My brothers sit beside me, shoulder to shoulder, eyes fixed ahead. None of us speak. We don’t have to. We’re all thinking the same thing.

This is it.

The moment that could end everything.

The car stops outside the estate, gravel crunching beneath the tires. My pulse is a hammer in my throat. I flex my hands, but the tension won’t leave it’s buried too deep.

We move as one through the corridors. Our footsteps echo against the marble, the sound hollow and steady like a heartbeat. The Messina mansion smells of leather, cigars, and ghosts. These walls have seen blood spilled, alliances broken, kingdoms built.

Now I’m walking into it to tell the man who built it all, the man who taught me never to flinch, that I’ve fallen for an O’Brien.

The enemy.

Brilliant, Matteo. Real fucking brilliant.

We find him where he always is behind the old oak desk, the air thick with cigar smoke and old paper. The scent hits first, sharp and heavy, the kind that clings to skin.

His silver hair gleams under the lamplight. The black suit. The stillness. Hands steepled like a judge already waiting on a confession.

He looks up when we enter, that slow, knowing smile spreading across his lined face. The silence stretches. His gazemoves from me to Marco to Milo, measuring. We stand like soldiers called to account.

“You know why they fear us?”

No one answers. We’ve heard this sermon our entire lives.

He leans forward, elbows on the desk. “Because you three stand together. One falls, the others rise. One bleeds, the others kill. That’s what makes us unbreakable.”

The words should feel like armor. Instead, they cut. The pride in his voice makes what I’m about to say feel like betrayal.

His smile fades. “But if you’re standing together now, it means something is wrong.” His eyes sharpen, predator eyes. “So, whoever’s done something wrong, step forward.”

Marco and Milo move back without a word.

The sound of their boots on the marble lands like a verdict and I’m left standing alone.

“So,” he says, voice calm enough to chill bone. “Is it a girl?” A pause.
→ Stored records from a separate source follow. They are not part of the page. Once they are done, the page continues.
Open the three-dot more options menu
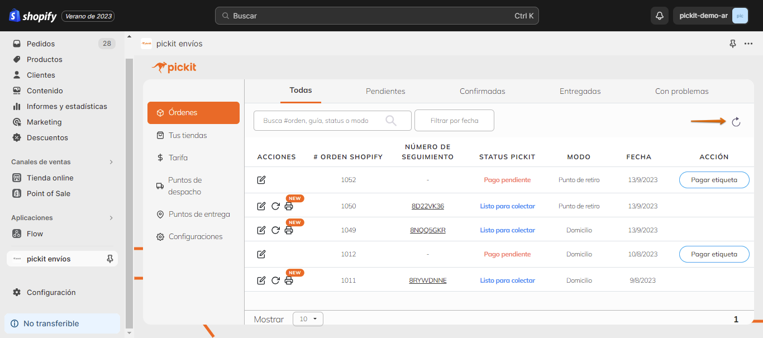The image size is (763, 338). pyautogui.click(x=748, y=44)
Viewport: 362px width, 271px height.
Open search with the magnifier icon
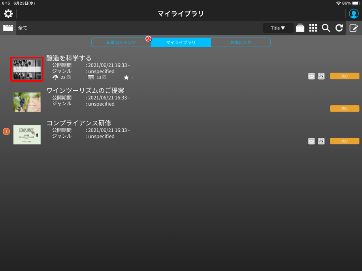point(326,28)
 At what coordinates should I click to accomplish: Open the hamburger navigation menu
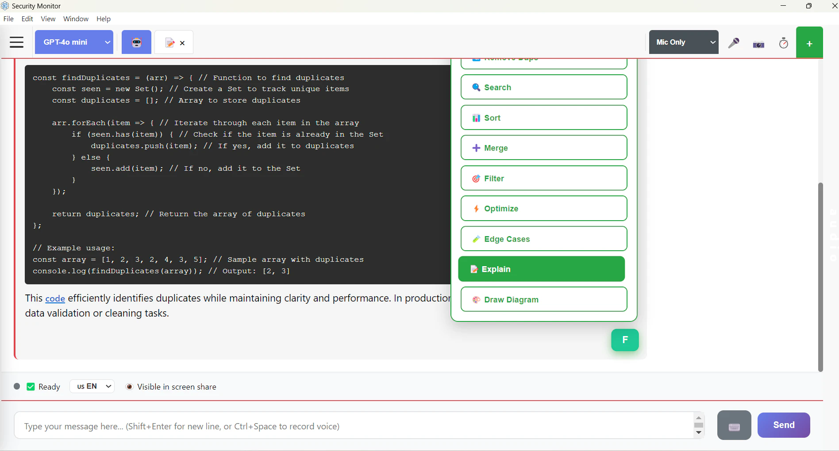[x=16, y=42]
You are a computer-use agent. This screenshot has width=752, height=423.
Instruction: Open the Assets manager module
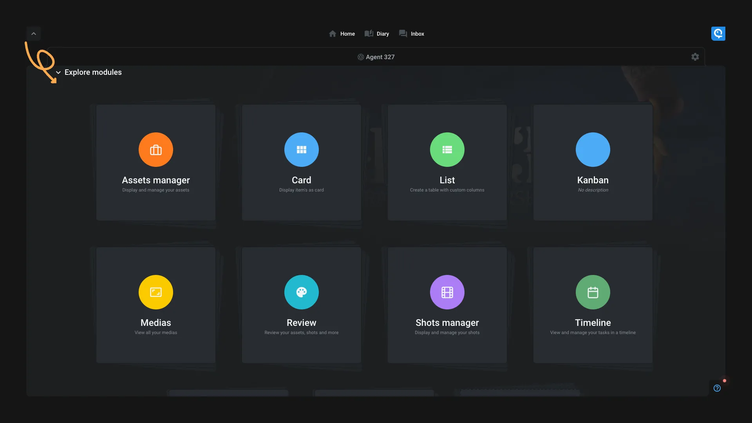coord(155,162)
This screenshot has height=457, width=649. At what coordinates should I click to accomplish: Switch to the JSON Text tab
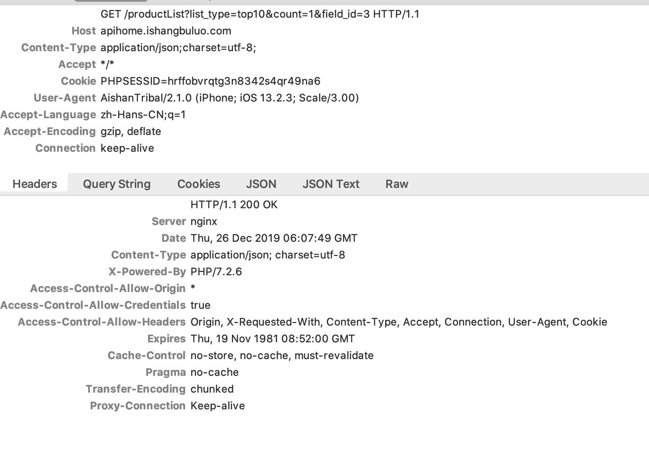(331, 184)
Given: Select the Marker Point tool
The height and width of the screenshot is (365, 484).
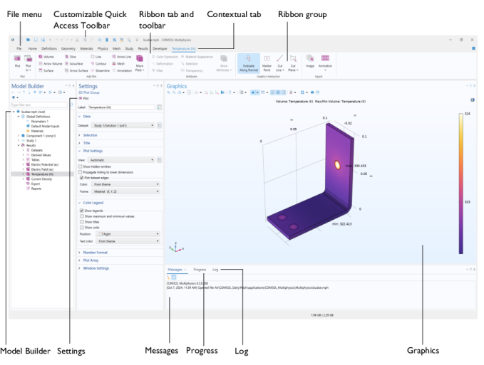Looking at the screenshot, I should 267,63.
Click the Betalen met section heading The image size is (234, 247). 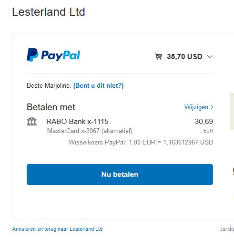51,107
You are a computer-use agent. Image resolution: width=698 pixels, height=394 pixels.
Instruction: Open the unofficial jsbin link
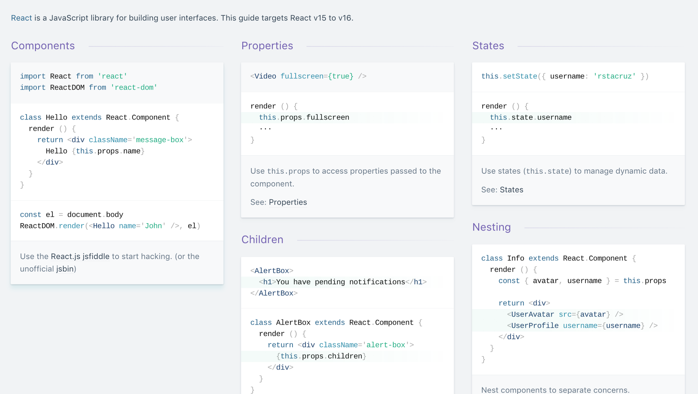(65, 269)

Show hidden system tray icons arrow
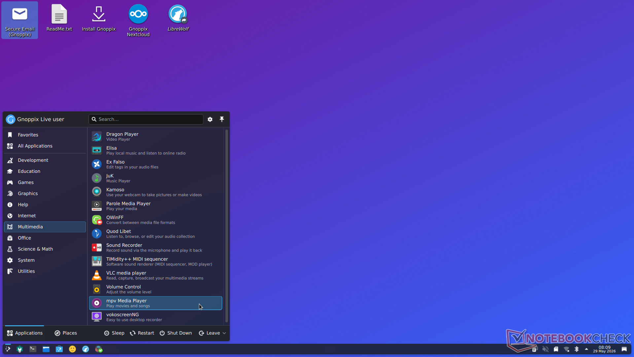[x=586, y=349]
A flicker in his eyes. “Or have you killed someone?”

My throat tightens, but I force the words out. “Her name’s O’Brien.”

The moment her name leaves my mouth, the air shifts.

The room freezes.

The temperature drops, sharp as a blade drawn across skin.

Grandfather’s smile vanishes. His stillness turns predatory. Every breath feels too loud, too dangerous. The silence presses in, heavy as a hand around my throat.